NVIDIA researchers on Friday won a key Kaggle competition many in the sphere treat as a real-time pulse check on humanity’s progress toward artificial general intelligence (AGI).Â
Ivan Sorokin and Jean-Francois Puget, two members of the Kaggle Grandmasters of NVIDIA (KGMoN), got here in first on the Kaggle ARC Prize 2025 public leaderboard with a 27.64% rating by constructing an answer evaluated on the identical dataset behind the ARC-AGI-2 benchmark.Â
The team, which called itself NVARC, fine-tuned a 4B model variant that outperformed far larger, costlier models on the identical benchmark at just 20 cents per task.
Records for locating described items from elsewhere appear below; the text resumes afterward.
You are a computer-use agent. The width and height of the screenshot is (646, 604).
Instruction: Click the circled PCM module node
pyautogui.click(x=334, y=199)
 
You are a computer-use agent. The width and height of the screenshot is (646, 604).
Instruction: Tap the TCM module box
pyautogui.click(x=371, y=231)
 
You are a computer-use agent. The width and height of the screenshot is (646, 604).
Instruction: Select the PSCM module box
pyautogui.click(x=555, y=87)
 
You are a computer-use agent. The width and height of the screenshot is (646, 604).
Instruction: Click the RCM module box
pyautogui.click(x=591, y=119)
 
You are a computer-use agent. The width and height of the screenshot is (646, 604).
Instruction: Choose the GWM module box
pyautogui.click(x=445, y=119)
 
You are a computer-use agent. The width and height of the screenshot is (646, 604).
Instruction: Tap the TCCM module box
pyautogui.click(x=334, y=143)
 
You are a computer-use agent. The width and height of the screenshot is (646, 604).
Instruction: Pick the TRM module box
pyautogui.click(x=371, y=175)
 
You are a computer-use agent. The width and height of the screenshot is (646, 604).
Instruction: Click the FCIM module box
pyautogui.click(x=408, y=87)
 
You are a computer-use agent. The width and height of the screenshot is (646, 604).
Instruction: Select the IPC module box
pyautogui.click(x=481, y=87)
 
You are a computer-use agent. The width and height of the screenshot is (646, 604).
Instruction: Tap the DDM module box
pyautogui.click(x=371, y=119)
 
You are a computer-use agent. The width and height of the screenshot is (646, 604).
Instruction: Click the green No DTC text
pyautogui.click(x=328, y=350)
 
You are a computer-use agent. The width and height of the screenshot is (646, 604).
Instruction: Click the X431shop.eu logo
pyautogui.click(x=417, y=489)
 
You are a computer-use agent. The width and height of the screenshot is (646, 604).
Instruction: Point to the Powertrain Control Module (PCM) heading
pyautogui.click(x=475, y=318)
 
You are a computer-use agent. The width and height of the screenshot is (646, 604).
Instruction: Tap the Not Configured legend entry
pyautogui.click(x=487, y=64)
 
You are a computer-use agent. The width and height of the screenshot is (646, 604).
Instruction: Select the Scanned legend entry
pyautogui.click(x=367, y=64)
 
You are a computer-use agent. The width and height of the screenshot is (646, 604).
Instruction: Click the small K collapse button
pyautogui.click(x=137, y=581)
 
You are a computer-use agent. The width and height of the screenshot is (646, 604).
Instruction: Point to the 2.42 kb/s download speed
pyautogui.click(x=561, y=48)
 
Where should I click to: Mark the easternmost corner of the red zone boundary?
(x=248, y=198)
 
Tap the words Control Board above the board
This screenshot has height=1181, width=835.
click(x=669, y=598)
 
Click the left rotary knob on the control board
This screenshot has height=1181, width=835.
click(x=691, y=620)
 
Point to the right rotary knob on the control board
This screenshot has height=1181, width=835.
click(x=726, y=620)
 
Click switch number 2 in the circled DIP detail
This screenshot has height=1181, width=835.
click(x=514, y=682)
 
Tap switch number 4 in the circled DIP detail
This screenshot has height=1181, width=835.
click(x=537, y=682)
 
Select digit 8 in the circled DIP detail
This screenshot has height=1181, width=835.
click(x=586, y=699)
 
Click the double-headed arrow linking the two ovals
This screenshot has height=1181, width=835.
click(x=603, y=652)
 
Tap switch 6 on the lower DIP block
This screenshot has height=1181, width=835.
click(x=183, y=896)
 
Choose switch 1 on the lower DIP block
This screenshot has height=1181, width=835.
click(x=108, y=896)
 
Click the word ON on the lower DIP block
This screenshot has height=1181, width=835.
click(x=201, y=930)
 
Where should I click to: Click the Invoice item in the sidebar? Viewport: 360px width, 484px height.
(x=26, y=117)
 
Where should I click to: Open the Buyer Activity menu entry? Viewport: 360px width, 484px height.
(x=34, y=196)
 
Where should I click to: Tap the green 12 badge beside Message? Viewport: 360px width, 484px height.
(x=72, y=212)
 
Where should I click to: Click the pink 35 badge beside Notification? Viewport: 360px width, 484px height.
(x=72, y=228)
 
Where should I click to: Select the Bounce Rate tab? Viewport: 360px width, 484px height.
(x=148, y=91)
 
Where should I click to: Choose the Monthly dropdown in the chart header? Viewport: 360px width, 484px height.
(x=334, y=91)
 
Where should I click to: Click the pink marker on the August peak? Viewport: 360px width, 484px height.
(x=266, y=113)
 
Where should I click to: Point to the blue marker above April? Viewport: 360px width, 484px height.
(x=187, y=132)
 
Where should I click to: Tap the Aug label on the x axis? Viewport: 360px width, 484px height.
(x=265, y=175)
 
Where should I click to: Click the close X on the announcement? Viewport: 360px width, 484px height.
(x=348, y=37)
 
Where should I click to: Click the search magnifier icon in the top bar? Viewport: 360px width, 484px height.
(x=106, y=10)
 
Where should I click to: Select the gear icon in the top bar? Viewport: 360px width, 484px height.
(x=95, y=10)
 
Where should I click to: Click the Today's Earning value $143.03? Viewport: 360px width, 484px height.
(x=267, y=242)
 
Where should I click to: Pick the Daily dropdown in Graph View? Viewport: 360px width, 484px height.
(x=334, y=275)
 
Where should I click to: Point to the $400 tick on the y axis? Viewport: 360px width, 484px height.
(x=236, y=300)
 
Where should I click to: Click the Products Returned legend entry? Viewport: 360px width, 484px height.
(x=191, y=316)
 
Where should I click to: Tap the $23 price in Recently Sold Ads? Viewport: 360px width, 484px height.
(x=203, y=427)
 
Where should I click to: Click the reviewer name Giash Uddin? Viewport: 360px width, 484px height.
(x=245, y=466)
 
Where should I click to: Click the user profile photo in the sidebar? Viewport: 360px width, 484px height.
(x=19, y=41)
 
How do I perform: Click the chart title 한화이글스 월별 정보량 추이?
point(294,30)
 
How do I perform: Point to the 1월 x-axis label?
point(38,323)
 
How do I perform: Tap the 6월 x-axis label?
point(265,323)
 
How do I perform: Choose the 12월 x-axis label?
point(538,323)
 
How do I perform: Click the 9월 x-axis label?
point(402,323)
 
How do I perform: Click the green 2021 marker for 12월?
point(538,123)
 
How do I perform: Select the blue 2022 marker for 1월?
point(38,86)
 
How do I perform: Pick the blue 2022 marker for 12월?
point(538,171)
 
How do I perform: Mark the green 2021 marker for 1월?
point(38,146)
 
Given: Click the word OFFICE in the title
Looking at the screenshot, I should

It showcased not only state-of-the-art results, but a breakthrough in scalable, economical AGI-style reasoning.
The ARC-AGI benchmark measures how well AI systems perform abstract reasoning after which generalize from only a few examples using grid-based visual puzzles. ARC-AGI-2 is a harder, updated version that removes overlap with public training data. It’s explicitly designed to withstand shortcuts and brute-force memorization, making it a sharper test of true systematic abstraction.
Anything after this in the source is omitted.